Wednesday, December 28, 2011

A Very Absinthe Christmas

How did I spend my Christmas vacation? Well, teacher (and fellow classmates), I applied myself energetically to accompanying three Divine Services, complete with vocal solos, choir numbers, and more than the usual quantity of hymns. Then I set the cats up for a few days on their own (putting out extra food and water), gathered up a few things, and hit the road.

Sunday the 25th was a beautiful day to drive from Saint Louis to the Lake of the Ozarks. Ideal, in fact: the temperatures were cool but not cold, the sky was a bright clear blue, the traffic was within mental-health tolerances, and I managed not to get ticketed for speeding this time.

I arrived at my parents' lovely home around three in the afternoon. I enjoyed playing Santa Claus, contributing to their nicely-stocked minibar a bottle of Glendronach 12-year-old single malt Scotch and a selection of beer bottle bracelets to help keep track of whose beer is whose at any reasonably-sized convivial gathering. I also brought along a bottle of 110-proof absinthe, a box of sugar cubes, and a slotted spoon designed to rest on top of a glass, so that we could experiment with that oft-romanticized, and sometimes demonized, herbal spirit.

Well, I'm no wiser as to what wormwood tastes like, but the herbal blend of which it is a part tasted to me a lot like licorice.

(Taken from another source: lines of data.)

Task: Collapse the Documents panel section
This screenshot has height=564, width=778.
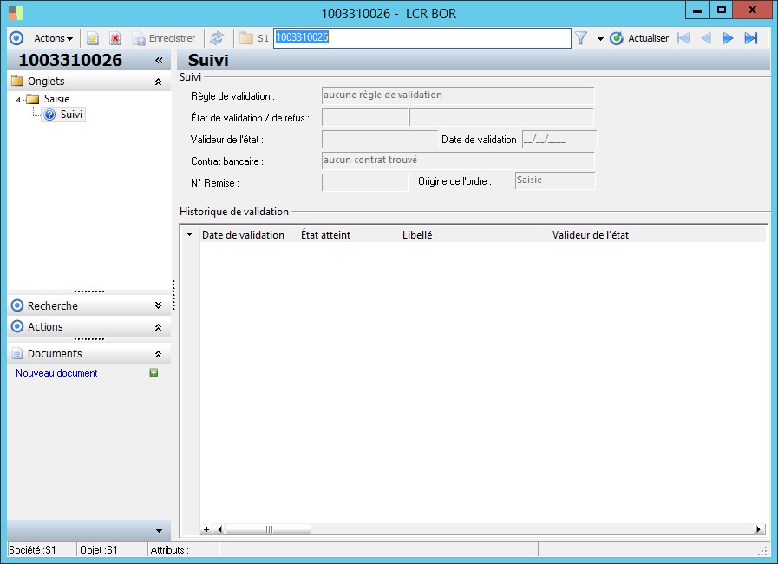Action: point(158,354)
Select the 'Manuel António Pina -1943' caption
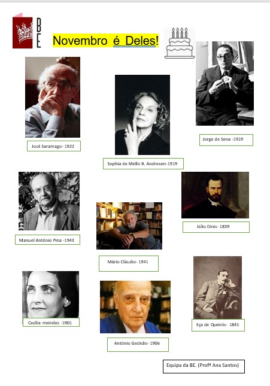The width and height of the screenshot is (270, 386). (47, 240)
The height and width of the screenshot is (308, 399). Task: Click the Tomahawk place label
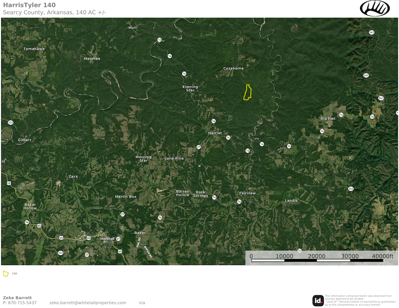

Licorice with a kick. After sipping it straight, mixing it in the wrong proportions, and then mixing it right (with two parts absinthe to three of water and a sugar cube), my father and I both concluded that one was too many, and two was not enough. We were pretty well buzzed after having two absinthes each for lunch on Tuesday.

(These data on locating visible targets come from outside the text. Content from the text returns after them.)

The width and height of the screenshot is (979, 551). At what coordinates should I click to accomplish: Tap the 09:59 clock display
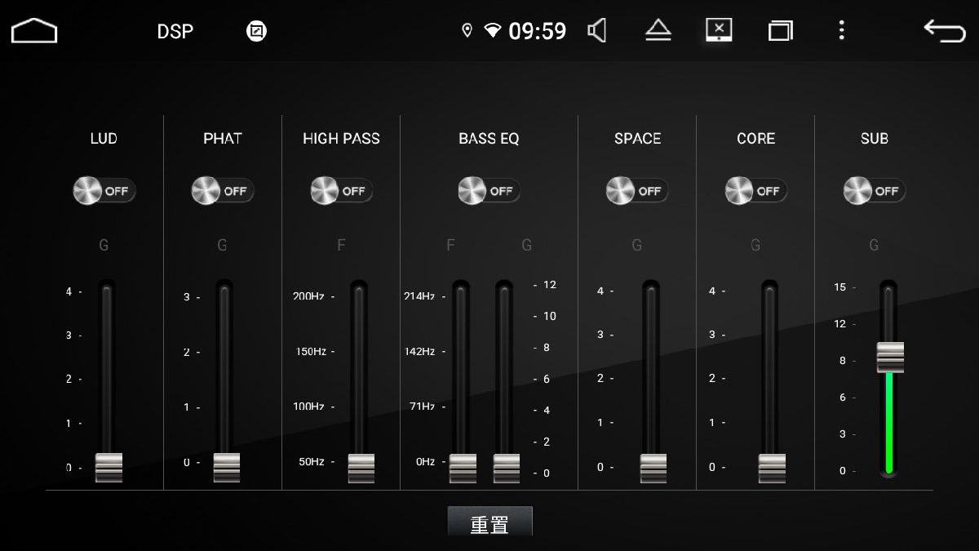[x=538, y=30]
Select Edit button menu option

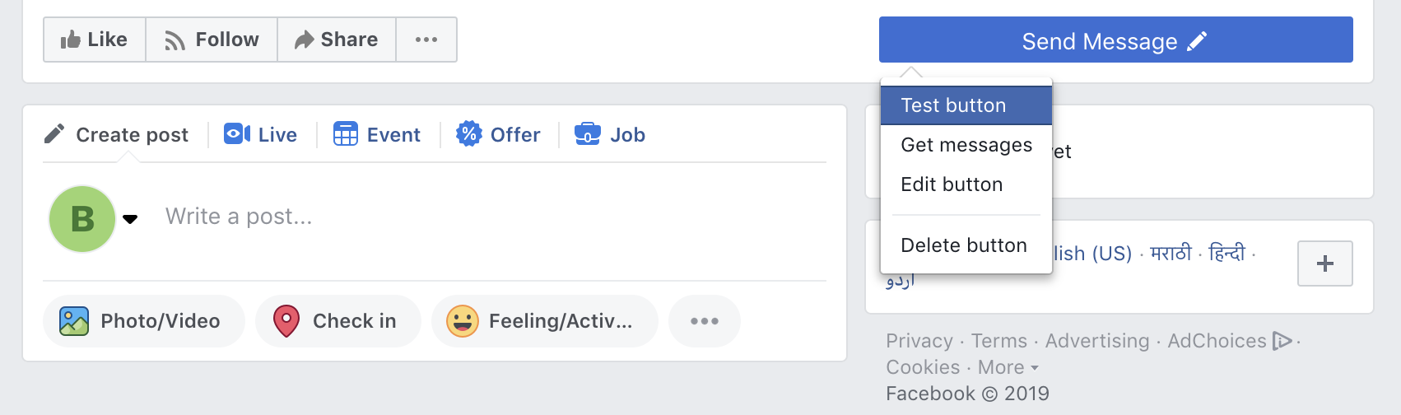point(952,184)
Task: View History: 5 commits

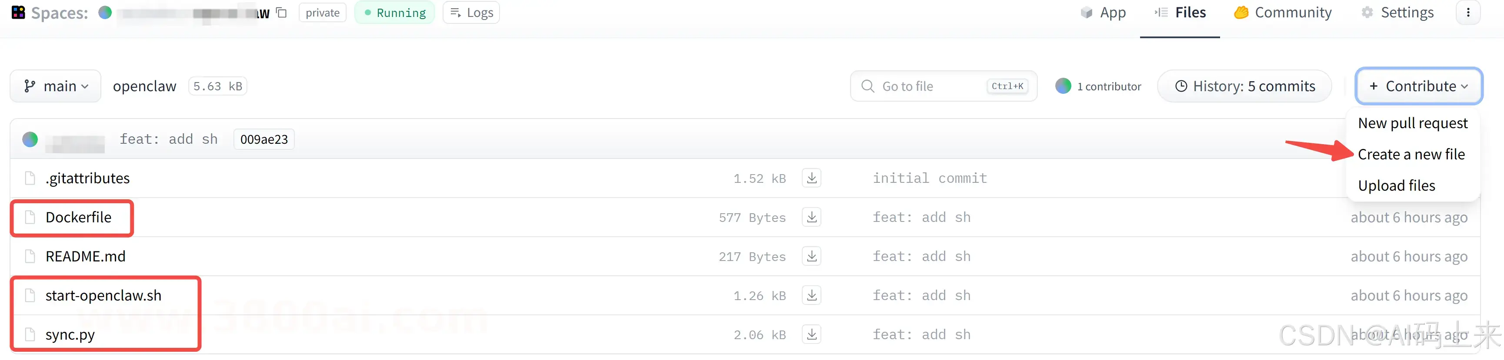Action: (x=1244, y=86)
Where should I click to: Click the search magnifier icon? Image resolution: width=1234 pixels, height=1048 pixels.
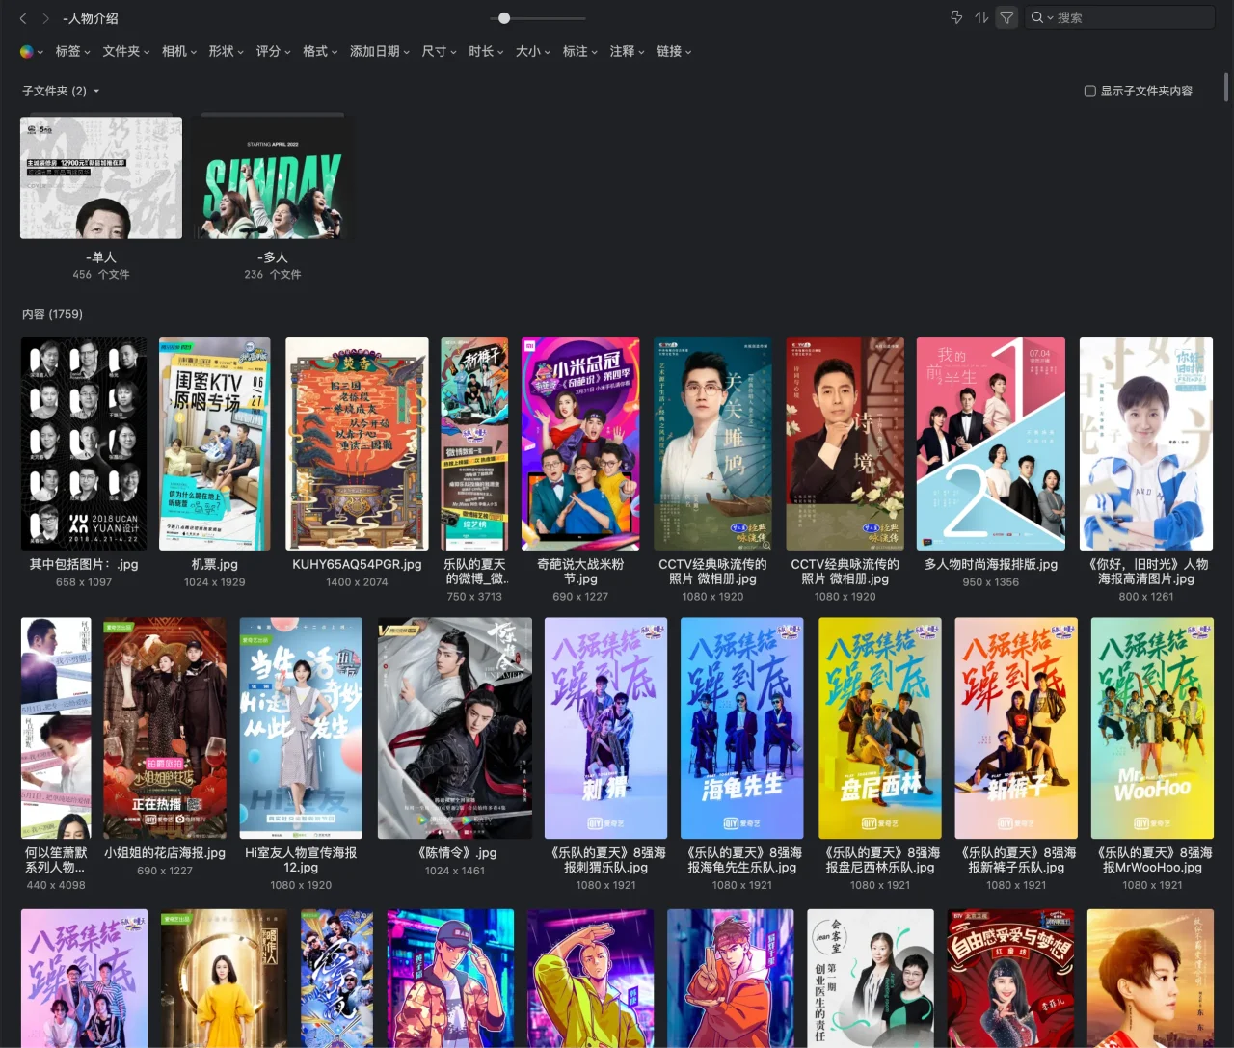click(x=1037, y=17)
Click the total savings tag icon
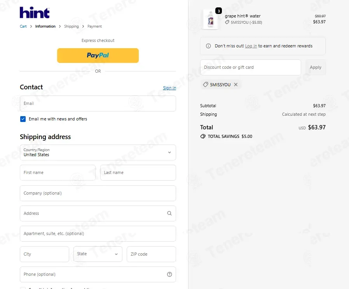The height and width of the screenshot is (289, 349). [x=203, y=136]
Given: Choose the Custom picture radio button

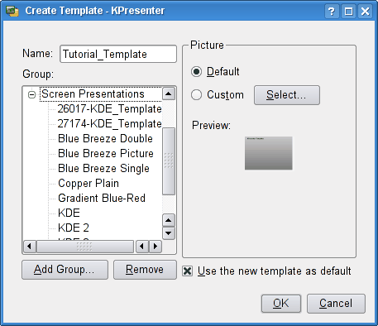Looking at the screenshot, I should (x=196, y=95).
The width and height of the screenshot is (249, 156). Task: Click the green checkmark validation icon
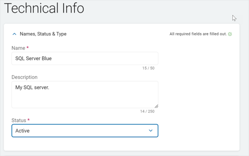pyautogui.click(x=230, y=34)
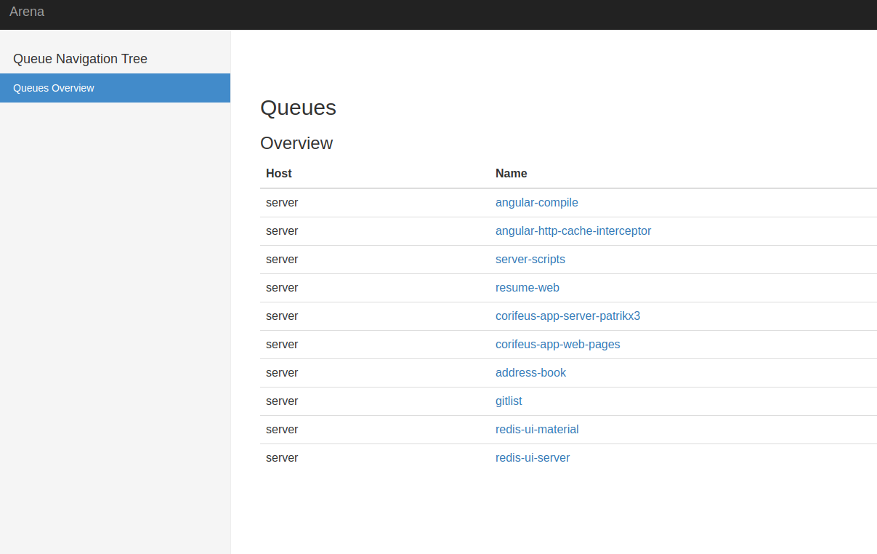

We enjoyed food as much as drink. For Christmas Day's supper, Stepmum cooked up a wonderful shank-cut, hickory-smoked ham and served it with crusty bread, scalloped potatoes, and an off-the-beaten-path green bean casserole made in the style of cauliflower casserole (with cheese and biscuit crumbs and... heck, I'm going to need to get that recipe!). Monday night's feast focused on homemade pizza whose crust was made with beer, and topped with a generous mixture of shredded mozzarella and fontina, plus a sprinkling of Grana Padano. One pie was dressed in black olive which we all found very yummy, the other in a combination of pepperoni, onion, and mushrooms which might be frankly dangerous. And finally, Tuesday night we dined out at a Mexican joint that served $1.50 margaritas and cuisine that sets one's mouth on fire so that it isn't hard to down three margaritas in an hour.

Besides watching whatever was on TV, we spent our time in a variety of amusements. Dad and I went out to see the new Sherlock Holmes movie and to consume mass quantities of popcorn. One day we also watched a DVD of District 9 while Stepmom was at work, and we agreed that she wouldn't have liked it. I particularly enjoyed the cheese flight we shared over lunch on Monday, and the return flight on Tuesday, when the main attractions were taleggio (a soft, strong-flavored Italian cheese), manchego (a hard, flavorful Spanish sheep's-milk variety), and a nice safe English favorite, Double Gloucester. Cut into hunks, they all went nicely when eaten alone or on a cracker.

The days I spent relaxing with my folks were very restorative. I didn't mind being indoors while it rained, froze, and frosted up over the successive days and nights, so long as it always seemed to be sunny or at least clear when we went out, and I had good weather for driving home again. I got a bit of reading done too, both in audio-book form (with a couple of Neil Gaiman novels on my CD player) and on paper (as I've been working my way through The Girl with the Dragon Tattoo. And I'll soon be spending more time reading books in electronic format, now that my boss & his wife have given me a sleek Kindle for Christmas. I've already "bought" a couple dozen free books in Kindle format.

But, after all, it's nice to be home. I started to miss my cats, painfully, last night when something on my parents' TV reminded me of them. And I've been missing my very own, familiar bed on which I seem to get more sleep, and better sleep, than anywhere else on average. I had fun with my parents, and their hospitality is wonderful, but there's no pillow like your own pillow!